Some point to the recent experience of another daytime doyenne, Martha Stewart, who left syndication for the greener pastures of cable on the Hallmark Channel and saw ratings for her show, and the network, collapse.

But Stewart was never as popular as Winfrey, and her show had faded years ago.

"Martha Stewart is a personality, and Oprah is a lifestyle or life force," Liguori says. "Martha could have a show or two, but Oprah's vision can power an entire network."

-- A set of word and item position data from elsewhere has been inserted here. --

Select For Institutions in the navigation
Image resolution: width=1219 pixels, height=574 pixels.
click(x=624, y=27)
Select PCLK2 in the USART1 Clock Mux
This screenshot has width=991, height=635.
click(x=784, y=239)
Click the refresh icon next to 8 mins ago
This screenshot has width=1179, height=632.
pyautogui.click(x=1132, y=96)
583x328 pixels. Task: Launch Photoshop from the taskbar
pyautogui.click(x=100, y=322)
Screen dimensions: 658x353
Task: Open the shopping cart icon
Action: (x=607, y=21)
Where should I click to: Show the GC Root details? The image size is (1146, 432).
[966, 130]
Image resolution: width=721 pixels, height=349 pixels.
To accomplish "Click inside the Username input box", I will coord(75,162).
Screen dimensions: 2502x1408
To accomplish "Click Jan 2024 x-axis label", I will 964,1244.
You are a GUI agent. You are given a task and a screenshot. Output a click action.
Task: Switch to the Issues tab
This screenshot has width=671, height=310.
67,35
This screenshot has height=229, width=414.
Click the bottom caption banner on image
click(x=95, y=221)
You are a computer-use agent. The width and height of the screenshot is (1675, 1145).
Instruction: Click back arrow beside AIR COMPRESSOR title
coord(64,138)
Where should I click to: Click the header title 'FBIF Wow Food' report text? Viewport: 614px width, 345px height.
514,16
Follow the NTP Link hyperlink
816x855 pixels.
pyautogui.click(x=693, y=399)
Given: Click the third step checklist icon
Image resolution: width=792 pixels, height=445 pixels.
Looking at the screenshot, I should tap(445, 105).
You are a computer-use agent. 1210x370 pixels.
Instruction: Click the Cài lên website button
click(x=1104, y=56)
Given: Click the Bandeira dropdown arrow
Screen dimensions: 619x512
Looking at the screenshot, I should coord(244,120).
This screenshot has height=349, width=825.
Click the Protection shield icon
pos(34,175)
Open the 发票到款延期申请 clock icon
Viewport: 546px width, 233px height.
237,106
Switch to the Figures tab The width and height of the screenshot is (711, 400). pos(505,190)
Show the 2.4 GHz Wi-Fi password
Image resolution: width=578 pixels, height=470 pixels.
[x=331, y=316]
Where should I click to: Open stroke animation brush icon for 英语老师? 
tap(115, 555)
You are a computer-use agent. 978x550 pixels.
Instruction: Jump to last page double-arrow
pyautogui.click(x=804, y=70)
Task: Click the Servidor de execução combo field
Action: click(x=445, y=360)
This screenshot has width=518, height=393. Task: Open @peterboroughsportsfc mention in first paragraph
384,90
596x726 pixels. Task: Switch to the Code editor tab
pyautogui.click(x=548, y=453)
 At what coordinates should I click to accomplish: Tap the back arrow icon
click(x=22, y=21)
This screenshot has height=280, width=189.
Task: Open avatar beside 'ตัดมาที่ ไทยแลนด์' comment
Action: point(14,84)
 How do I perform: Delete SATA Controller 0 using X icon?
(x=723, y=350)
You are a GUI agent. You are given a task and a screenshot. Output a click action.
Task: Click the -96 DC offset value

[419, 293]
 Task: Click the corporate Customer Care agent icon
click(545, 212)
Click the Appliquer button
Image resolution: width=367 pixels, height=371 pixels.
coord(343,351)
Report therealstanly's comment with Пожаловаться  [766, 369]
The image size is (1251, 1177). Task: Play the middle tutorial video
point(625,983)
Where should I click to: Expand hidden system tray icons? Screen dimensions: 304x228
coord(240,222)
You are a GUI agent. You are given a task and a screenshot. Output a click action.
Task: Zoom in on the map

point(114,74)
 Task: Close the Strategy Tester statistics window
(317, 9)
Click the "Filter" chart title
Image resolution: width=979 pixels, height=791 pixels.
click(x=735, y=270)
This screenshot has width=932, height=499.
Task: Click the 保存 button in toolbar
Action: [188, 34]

Syndication is 'fading away'

Cable analyst Derek Baine of SNL Kagan says Winfrey focusing exclusively on cable is not the risk it seems: The size of her audience, now at a little more than half its peak, is evidence that "the syndication market is just kind of fading away. There's an opportunity to take her brand and make a big asset of it, whereas if you leave it in syndication, it will gradually deteriorate as viewership declines."

And though Winfrey is giving up a huge payday, she's not exactly going to the bread line, with a net worth Forbes estimates at $2.4 billion.

"Expectations are going to be very high, (but) those who are realistic will look at it in context," Carroll says. "Coming out of the box, I think it's difficult for anyone with a new venture, especially on cable, where success is measured in a different way."

And Winfrey acknowledges the high hurdle she's set up for herself: "When you have success at your back, you have created a great expectation of people to continue that," she says, relaying an anecdote about Michael Jackson, who complained of never topping Thriller even as Bad was a huge seller.

"I'm ready to move on to whatever is the next thing and not continue to hold the moment of The Oprah Winfrey Show."